» Exercise goal
In the entries that follow, the lines from the one with "Buy Mandrill Baboon for 50.0M Silver" through the one with "Given: Open the Start Tuning dropdown arrow" are the ones to write out, exactly and with both ends included. Nothing else should appear.
***** Supplied data
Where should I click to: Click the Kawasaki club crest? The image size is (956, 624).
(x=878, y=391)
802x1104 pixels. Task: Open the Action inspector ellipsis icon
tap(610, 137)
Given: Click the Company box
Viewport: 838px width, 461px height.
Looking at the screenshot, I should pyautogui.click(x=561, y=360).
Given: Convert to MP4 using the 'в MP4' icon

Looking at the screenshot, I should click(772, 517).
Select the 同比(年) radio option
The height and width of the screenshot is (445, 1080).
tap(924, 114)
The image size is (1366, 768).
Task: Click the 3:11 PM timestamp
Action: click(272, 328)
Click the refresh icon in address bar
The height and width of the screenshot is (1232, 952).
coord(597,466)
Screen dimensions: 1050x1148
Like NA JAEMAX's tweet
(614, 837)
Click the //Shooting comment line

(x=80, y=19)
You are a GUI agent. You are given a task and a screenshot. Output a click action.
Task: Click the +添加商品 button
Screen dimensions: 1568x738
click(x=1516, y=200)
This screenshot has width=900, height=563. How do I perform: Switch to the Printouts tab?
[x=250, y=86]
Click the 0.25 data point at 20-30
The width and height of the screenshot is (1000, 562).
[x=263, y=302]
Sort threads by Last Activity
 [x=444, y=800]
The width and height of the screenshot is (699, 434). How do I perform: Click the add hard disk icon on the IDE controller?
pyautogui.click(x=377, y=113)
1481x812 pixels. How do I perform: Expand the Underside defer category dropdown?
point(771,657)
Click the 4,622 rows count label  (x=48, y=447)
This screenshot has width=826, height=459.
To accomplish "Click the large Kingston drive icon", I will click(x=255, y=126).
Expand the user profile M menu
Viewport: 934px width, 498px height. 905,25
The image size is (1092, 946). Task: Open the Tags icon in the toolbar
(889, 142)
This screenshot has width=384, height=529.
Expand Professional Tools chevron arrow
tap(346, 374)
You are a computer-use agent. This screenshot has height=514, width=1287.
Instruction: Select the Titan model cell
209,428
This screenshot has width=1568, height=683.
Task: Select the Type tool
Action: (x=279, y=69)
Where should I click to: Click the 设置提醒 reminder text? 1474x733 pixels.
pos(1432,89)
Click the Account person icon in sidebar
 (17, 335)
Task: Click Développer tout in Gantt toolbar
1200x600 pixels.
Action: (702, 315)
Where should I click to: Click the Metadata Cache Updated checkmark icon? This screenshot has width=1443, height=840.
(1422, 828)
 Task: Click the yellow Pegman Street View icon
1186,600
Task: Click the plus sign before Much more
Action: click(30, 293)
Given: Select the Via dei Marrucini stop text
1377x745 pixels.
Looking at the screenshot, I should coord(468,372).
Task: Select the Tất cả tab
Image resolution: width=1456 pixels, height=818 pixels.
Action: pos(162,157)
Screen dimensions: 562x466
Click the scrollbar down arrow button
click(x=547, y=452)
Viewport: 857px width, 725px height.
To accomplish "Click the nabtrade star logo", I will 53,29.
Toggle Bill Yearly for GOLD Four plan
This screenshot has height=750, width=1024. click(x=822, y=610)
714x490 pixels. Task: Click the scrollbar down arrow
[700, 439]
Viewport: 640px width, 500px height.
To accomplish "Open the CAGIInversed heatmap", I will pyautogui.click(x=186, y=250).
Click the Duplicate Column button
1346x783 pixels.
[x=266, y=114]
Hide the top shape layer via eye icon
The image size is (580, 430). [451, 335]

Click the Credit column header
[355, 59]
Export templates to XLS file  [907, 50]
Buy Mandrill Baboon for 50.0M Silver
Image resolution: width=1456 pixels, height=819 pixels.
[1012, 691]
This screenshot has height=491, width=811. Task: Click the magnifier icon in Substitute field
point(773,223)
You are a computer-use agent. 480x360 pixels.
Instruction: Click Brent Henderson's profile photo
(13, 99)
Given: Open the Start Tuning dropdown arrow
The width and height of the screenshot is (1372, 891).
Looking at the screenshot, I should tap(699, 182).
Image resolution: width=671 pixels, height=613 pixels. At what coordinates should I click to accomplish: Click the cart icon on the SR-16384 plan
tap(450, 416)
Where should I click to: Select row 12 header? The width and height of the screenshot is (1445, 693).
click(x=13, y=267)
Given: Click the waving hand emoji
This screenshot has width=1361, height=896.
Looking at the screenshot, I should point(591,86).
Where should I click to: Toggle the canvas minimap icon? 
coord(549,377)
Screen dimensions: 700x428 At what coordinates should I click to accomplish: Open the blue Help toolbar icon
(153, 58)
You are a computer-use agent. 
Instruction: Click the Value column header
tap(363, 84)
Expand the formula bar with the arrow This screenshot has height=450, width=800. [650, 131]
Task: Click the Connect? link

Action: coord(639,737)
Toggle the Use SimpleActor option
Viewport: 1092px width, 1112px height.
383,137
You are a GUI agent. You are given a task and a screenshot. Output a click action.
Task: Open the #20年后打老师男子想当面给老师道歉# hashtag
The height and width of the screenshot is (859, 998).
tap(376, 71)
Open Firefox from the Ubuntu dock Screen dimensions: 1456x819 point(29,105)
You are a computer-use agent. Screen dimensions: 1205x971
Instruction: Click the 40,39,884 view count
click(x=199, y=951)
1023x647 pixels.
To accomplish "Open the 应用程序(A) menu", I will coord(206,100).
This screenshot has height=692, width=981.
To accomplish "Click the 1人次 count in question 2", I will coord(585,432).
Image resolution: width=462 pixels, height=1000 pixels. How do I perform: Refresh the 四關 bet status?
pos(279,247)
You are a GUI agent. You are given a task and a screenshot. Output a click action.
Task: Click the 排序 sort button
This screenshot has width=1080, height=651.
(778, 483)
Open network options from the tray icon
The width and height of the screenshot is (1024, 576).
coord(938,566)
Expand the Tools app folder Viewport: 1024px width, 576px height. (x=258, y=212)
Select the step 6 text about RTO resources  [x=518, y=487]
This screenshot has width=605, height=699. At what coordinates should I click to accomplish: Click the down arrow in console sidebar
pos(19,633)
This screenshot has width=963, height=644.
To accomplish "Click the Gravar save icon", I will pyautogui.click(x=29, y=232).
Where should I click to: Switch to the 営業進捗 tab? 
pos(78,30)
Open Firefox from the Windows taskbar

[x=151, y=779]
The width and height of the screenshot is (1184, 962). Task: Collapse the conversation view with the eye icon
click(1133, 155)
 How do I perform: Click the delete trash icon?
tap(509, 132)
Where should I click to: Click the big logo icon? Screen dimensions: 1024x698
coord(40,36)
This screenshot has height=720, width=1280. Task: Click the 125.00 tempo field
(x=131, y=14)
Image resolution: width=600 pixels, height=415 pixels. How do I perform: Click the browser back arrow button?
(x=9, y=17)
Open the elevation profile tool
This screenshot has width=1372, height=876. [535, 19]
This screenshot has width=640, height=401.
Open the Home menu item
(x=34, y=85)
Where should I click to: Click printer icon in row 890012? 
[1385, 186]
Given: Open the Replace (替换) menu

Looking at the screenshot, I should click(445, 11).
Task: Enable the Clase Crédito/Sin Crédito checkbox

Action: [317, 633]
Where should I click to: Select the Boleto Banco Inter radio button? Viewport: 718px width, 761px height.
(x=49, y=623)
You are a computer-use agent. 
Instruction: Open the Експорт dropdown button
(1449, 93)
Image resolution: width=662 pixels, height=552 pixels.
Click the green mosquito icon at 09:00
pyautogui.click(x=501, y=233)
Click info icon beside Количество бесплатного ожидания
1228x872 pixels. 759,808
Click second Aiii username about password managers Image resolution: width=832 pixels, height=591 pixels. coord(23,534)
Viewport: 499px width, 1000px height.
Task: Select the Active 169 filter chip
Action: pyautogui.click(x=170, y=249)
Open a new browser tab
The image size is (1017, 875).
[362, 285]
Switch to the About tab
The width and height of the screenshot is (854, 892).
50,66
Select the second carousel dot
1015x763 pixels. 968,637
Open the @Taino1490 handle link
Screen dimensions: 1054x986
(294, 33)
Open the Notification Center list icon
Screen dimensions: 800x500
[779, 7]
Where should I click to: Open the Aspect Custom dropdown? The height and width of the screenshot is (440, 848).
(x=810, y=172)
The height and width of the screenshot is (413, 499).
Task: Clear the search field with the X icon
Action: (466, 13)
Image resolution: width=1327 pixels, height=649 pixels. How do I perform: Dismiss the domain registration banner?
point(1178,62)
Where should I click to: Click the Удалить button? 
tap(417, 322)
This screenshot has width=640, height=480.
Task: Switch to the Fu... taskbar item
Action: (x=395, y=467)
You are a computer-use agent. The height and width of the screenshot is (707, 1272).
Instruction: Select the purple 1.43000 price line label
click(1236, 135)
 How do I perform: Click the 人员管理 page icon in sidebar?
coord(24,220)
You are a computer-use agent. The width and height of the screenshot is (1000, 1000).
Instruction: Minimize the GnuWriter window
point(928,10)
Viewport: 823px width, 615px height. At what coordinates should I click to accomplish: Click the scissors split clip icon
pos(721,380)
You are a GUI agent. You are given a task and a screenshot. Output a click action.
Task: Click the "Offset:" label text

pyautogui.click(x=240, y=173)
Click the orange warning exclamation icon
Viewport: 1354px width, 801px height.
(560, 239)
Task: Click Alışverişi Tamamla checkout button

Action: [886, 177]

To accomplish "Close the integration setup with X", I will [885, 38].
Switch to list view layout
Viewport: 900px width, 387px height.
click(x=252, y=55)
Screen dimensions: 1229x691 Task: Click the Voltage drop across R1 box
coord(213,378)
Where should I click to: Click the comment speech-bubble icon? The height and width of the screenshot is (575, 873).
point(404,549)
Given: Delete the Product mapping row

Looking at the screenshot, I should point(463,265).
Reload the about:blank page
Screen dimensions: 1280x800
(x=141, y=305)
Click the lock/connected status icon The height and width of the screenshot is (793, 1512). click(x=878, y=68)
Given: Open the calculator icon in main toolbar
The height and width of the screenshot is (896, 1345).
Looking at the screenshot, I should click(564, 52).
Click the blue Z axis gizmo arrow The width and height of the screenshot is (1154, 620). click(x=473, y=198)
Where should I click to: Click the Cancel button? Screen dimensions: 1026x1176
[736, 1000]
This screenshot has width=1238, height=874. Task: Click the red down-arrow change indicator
**********
» Result below
Buy Mandrill Baboon for 50.0M Silver
Image resolution: width=1456 pixels, height=819 pixels.
[1012, 691]
This screenshot has height=491, width=811. Task: Click the magnifier icon in Substitute field
point(773,223)
You are a computer-use agent. 480x360 pixels.
Instruction: Click Brent Henderson's profile photo
(13, 99)
Given: Open the Start Tuning dropdown arrow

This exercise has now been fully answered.